Continued from Part 1…
RSVP-TE Hello Protocol (Hello, It’s ME..)
So we discussed earlier that how RSVP is a soft-state protocol and needs periodic refresh messages (PATH and RESV) to maintain the session state. Now lets say If a Node goes down for whatever reason, we have to wait until the refresh messages are timed out before we can release the resources occupied by the session crossing that node. If we want a quicker resource release, then we can decrease the refresh timer which will result in periodic refresh messages sent more frequently and in that way a failure can be detected quickly resulting in a quicker resource release. However, this will consume in large amount of resources. Essentially, with this approach we solve one problem but created another one.
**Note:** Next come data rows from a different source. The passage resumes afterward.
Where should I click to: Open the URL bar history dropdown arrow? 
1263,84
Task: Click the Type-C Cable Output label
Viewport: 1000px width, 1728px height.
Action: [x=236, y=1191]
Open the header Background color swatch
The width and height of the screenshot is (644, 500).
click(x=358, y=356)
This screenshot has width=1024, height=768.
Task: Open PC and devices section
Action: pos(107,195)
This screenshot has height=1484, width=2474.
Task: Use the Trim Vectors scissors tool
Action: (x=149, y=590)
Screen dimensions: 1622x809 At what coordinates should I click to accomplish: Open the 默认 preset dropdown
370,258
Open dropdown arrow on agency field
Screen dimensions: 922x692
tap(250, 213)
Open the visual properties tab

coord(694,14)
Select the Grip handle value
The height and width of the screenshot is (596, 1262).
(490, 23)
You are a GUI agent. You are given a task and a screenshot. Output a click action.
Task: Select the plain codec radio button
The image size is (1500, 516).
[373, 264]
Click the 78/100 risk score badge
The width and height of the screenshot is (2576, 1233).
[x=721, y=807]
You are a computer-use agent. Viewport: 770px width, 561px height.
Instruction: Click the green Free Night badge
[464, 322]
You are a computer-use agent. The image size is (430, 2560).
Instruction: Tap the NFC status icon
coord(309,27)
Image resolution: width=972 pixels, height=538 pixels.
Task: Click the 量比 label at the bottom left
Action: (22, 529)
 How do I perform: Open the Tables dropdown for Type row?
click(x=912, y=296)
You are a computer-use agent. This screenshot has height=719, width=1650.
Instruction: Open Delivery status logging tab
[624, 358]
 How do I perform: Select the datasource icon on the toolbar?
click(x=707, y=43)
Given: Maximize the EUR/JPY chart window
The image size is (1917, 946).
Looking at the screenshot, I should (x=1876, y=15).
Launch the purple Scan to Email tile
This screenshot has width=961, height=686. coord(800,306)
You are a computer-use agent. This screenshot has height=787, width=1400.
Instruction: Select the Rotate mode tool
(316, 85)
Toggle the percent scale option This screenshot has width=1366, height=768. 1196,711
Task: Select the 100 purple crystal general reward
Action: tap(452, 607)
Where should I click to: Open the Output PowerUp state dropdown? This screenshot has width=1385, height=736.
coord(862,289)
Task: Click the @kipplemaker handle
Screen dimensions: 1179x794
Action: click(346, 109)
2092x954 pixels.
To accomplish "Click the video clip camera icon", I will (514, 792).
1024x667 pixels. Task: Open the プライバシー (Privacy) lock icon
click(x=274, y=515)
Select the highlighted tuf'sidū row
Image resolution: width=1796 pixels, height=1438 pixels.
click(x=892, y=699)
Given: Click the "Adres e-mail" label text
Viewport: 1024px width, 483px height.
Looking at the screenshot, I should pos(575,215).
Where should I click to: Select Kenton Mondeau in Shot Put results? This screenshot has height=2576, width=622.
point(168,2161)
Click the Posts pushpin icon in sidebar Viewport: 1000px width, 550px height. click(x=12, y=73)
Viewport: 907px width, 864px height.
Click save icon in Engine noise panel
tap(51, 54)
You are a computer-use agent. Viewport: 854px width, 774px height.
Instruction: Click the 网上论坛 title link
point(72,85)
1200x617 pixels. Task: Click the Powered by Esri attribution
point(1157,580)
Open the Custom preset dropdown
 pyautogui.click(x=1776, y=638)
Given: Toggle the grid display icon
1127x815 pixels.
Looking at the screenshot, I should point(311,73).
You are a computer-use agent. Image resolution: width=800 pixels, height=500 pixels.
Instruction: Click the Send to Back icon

A better way to solve this particular problem was to learn from other protocols like IGP ‘s and implement an Hello extension to detect neighbor router failures and that’s what exactly happened. The Hello extension introduced the concept of RSVP adjacency which didn’t exist before. Earlier the routers were only aware of the status of the interfaces running the RSVP protocol (operationally up or down) and the state of the LSP-Path (or, more accurately, the state of the RSVP sessions). With the introduction of HELLO extension, RSVP started behaving like other protocols and can detect neighbor failures by constantly sending HELLO messages (REQUEST object) and expect an ACKNOLWEDGEMENT object in return. When several HELLO packets are missing, the neighbor is declared down and all the RSVP sessions are cleared. One can set faster interval for RSVP Hello messages as there are only two routers involved in RSVP peering routers compared to reducing the RSVP Refresh timer which will affect all the RSVP sessions crossing the midpoint router. Though keep in mind this only solves the Problem of detecting a neighbor failure faster.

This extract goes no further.